The Paulistas run into the two Bacurau men and kill them, they then return to a ranch where we meet a wild band of twisted Gringos – subverting stereotypical Hollywood depictions of Latin people – who laugh at the Brazilians for thinking they are European. At the dinner table, the Gringos gun down the Paulistas and then argue about who got the kill, thus revealing the film’s plot: Western tourists are in rural Brazil to murder the populace for sport. From here, the film’s pace accelerates. We see a series of violent interactions between the townspeople and their predators, ending in a final bloody showdown. We also learn of the contents of the town museum, wherein lies the film’s key message.

The movie works as a thrilling tale of a town’s unified resistance against a corrupt local government and crazed foreigners. Tension is expertly created; the soundtrack relies heavily on the MiniMoog and sounds like something from a John Carpenter film – in a nod to the The Thing director, the school in Bacurau is named João Carpinteiro.

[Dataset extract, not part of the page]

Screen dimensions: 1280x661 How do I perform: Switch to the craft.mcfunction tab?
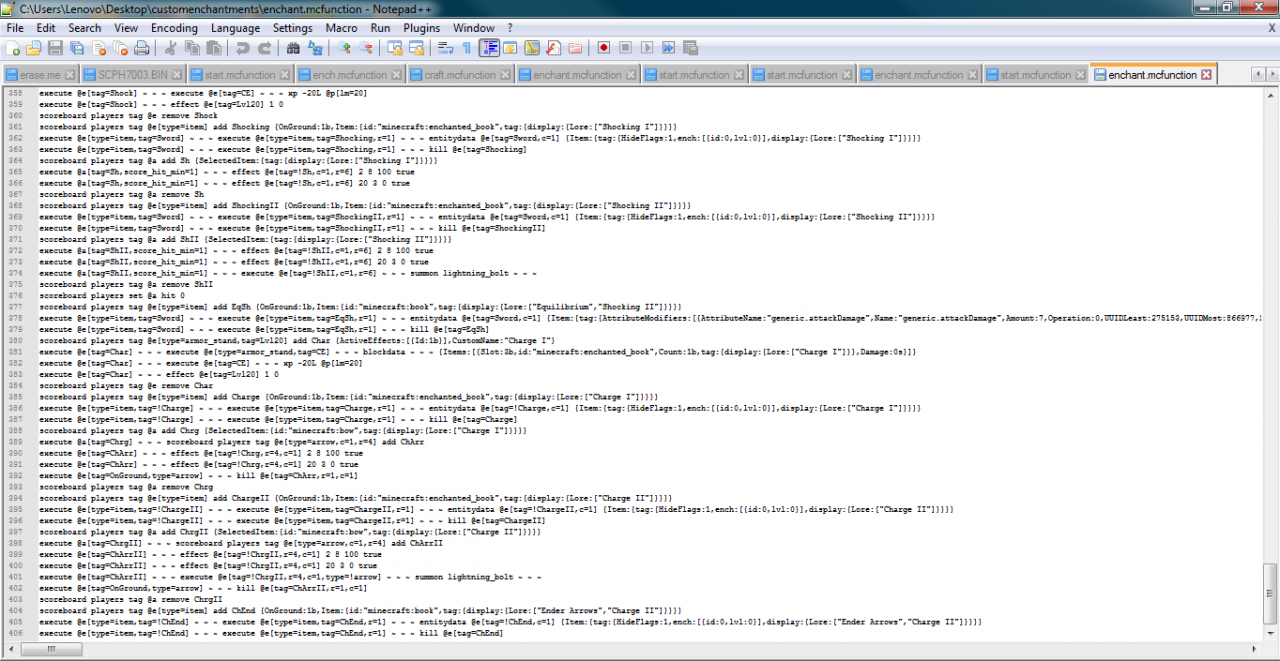(x=460, y=75)
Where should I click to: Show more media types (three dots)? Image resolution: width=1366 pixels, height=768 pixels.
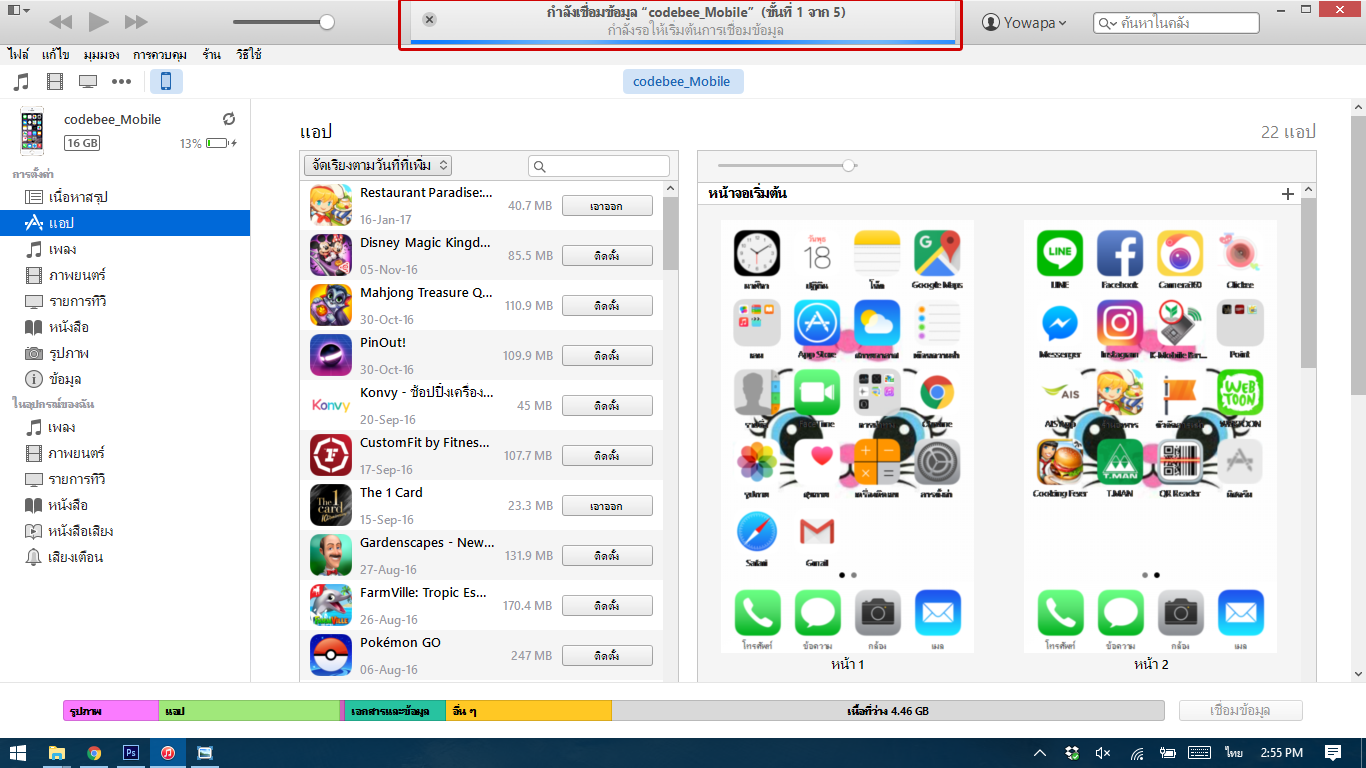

A lot is crammed into 131 minutes, we meet well over 20 characters all of whom are intriguing and deserve more screen time – the film would have made a great mini-series. The bloodthirsty, androgynous Canganço (Cowboy) Lunga, played by Silvero Pereira, is a reincarnation of Lampião, a well-known early 20th century bandit from the northeast, who, despite his brutality, is still a celebrated figure of resistance. At the end of the film, Lunga cuts off the Gringos’ heads and displays them outside the church, honouring Lampião who had his own publicly exhibited in a Salvador square.

All of Mendonça Filho’s features have concerned land and resistance, a crucial topic in Brazil, and both are set in his native Recife. Neighbouring Sounds and Aquarius both hint at violence but never display it, in Bacurau the filmmakers use it liberally to provoke discussion about the normalisation of violence in Brazilian life, commonly on the receiving end are the poor and people of colour, like the residents of Bacurau.

“Why are you doing this?” is the crucial question of the film, which several townspeople ask their tourist-hunters – it is something indigenous people may have contemplated when men arrived on the shores of their continent to slash, burn, enslave and pillage. At the end of the film, we learn that the town museum is a monument to a history of resistance; like the Vietnam or Afghanistan wars, the invader’s ignorance will be his downfall.

In an era when Brazil’s president excitedly panders to Donald Trump’s USA, Bacurau satirically pushes the idea of Latin American exploitation by foreigners (with the complicity of the elite) to its most extreme. But the film leaves us with a sense of hope, like Mendonça-Filho’s other features, we are reminded that whatever happens, ‘O povo resiste’. The people resist.